1 阻害要因とは
特許出願の拒絶理由(特許法49条)及び特許の無効理由(特許法123条1項)に容易想到性(特許法29条2項)がある。

平成30年4月13日知的財産高等裁判所判決(ピリミジン誘導体事件大合議判決)によれば、容易想到性の判断は、判断対象となる発明(以下、「本願発明」という。)と対比すべき公知の発明を主引用発明とし、「主引用発明に副引用発明を適用することにより本願発明を容易に発明をすることができたかどうか」で判断する。この判断をする場合には、「①主引用発明又は副引用発明の内容中の示唆,技術分野の関連性,課題や作用・機能の共通性等を総合的に考慮して,主引用発明に副引用発明を適用して本願発明に至る動機付けがあるかどうかを判断するとともに,②適用を阻害する要因の有無,予測できない顕著な効果の有無等を併せ考慮して判断することとなる」。ここで主引用発明への副引用発明の適用を阻害する要因(以下、「阻害要因」という。)については、特許権者(特許拒絶査定不服審判の審決に対する取消訴訟においては、特許出願人)が、それがあることを基礎付ける事実を主張、立証する必要があるとされている。

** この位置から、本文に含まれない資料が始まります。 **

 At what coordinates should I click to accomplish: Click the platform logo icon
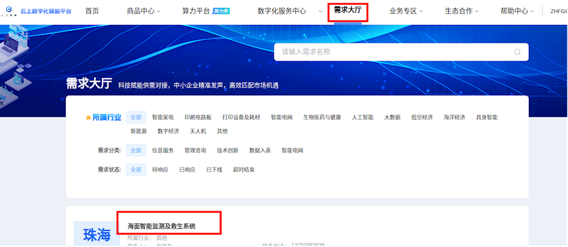coord(9,10)
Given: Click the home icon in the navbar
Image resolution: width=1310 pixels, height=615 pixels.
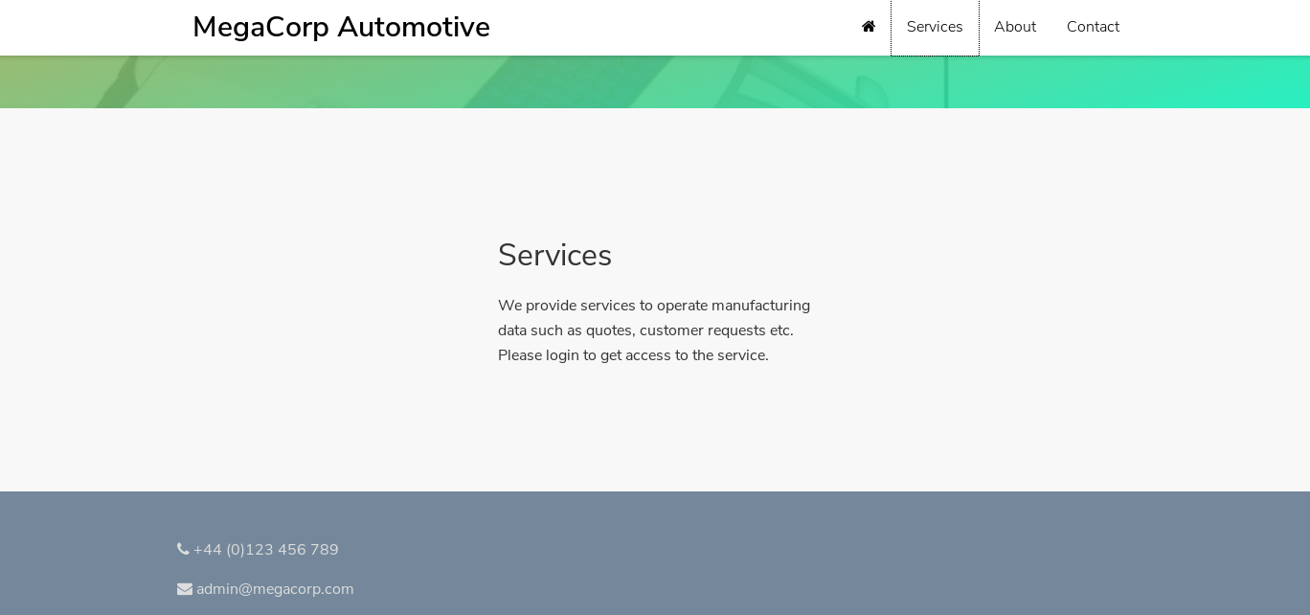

したがって、阻害要因は、特許無効審決取消訴訟や特許異議の申立てに係る取消決定取消訴訟における特許権者、拒絶査定不服審判の審決に対する取消訴訟における出願人によって、容易想到の主張に対する反論として主張されうる。また、特許権侵害訴訟における無効の抗弁(特許法104条の3)に対する反論としても用いることができる。

2 裁判例からみた阻害要因
最近の裁判例において、阻害要因がどのように取り扱われているのか、調査をしてみた。

裁判所のウェブサイト上の「知的財産裁判例集」において、令和2年に言い渡された審決取消訴訟(無効審判の審決及び拒絶査定不服審判の審決についての取消訴訟)の判決(いずれも知的財産高等裁判所判決)のうち、「阻害要因」を含む判決は32件ヒットした。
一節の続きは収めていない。